We are at Tier 3.
Model: gemini-3-flash-preview
Billing: AI Studio shows Tier 3; billing was recently moved from Europe to US.
Workload: explicit cachedContents, response_schema, thinking_level=MINIMAL, media_resolution=LOW, PDF inline_data.
Observed issue: visible quotas appear not exhausted, but calls hit 429 RESOURCE_EXHAUSTED.
Error body: {“code”:429,“message”:“Resource has been exhausted (e.g. check quota).”,“status”:“RESOURCE_EXHAUSTED”}
Could you please help us about this issue?
Hello @Enes_Yalcin ,
To help us investigate and resolve this Tier 3 rate limiting issue:
- Please send us a Direct Message (DM) on the forum with your Google Cloud Project Number or Billing Account ID.
- (To send a DM: Click on our profile icon on the forum post, and select the Message button).

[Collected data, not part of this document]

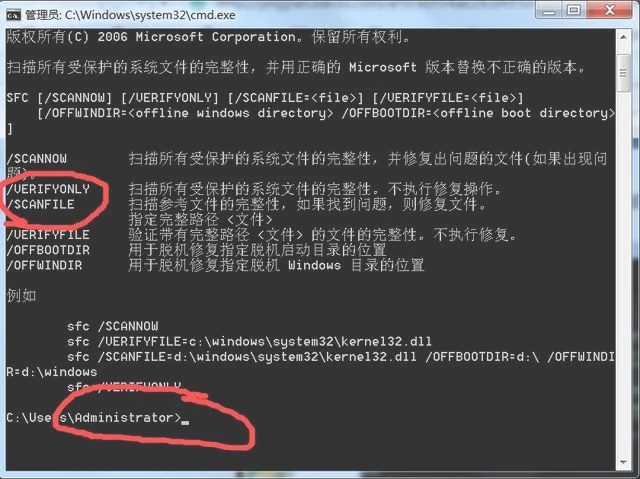The width and height of the screenshot is (640, 479).
Task: Click the cmd.exe system menu icon
Action: 13,15
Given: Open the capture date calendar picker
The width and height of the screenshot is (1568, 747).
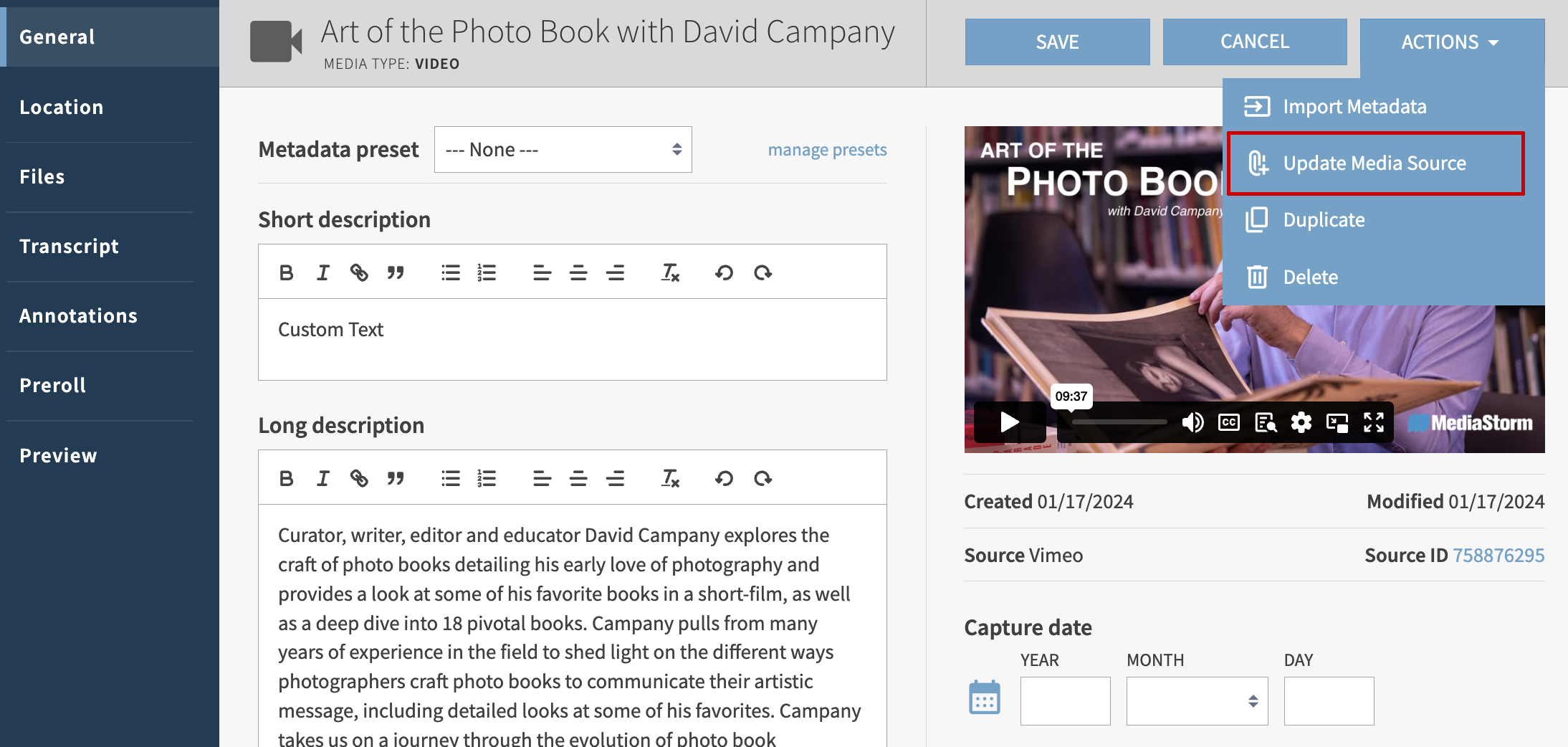Looking at the screenshot, I should point(984,698).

A quick debugging note on your workload: Since you are utilizing cachedContents (Context Caching) with PDF inline data, please note that Context Caching has its own independent token and concurrency limits. Even if your standard Model RPM/TPM quotas are far below peak, exceeding the Caching limits will trigger 429 RESOURCE_EXHAUSTED errors.
Once we have your Project Number, we will inspect your billing migration logs and verify if your sync was affected, or if you are hitting the Context Caching limits!